Similar to his literary career, he became very involved in politics. As a result of this, i n his last month of life, he was a parliamentarian of the Progressive party. However, he died prematurely at the age of 34, as a result of diphtheria. At the time of his death, he had achieved great success and recognition as a great poet. Therefore, many people attended his funeral.
Classification of his poems
- Political, patriotic, and libertarian poems: In his poem “To the Fatherland”, he attacks the despotism of the rulers in Spain. In this same category, we also find the sonnet “To the Death of Torrijos and His Companions”.

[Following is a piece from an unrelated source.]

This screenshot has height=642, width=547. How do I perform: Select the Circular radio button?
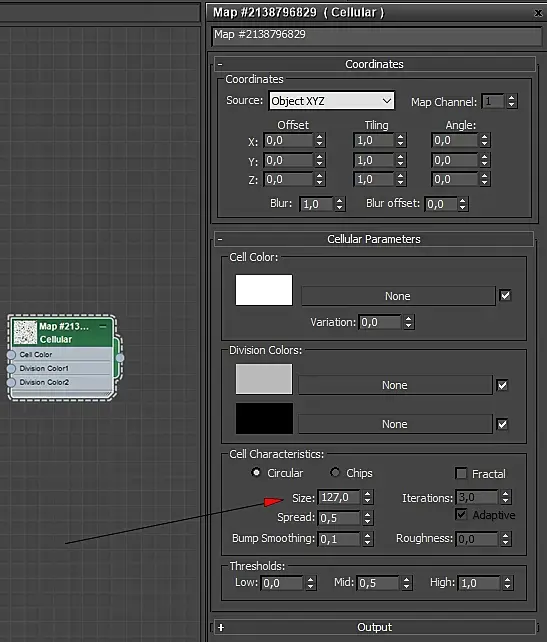pos(256,472)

- Poems about the hostility of the Romantics towards social conventions and their aspiration to absolute freedom: In this category, many poems stand out like “Under Sentence of Death,” “The Song of the Pirate,” or “The Executioner”. The poems are about outcasts. “The Cossack’s Song” has a social and humanitarian dimension.
- Philosophical poems: In this group, we can find “To Jarifa in an Orgy,” “To a Star,” and “Ode to the Sun.”
On the other hand, we could also include his transition poems. In other words, poems in which Espronceda imitates his role models.
“The Songs” of Espronceda
Setting aside “The Devil World”, “The Songs” are his most original work. There are six songs in total, and each introduces us to a different outcast. The first song is in his novel Sancho Saldaña and is called “The Captive”. Although it’s not the most innovative, it deals with issues such as rebellion and submission.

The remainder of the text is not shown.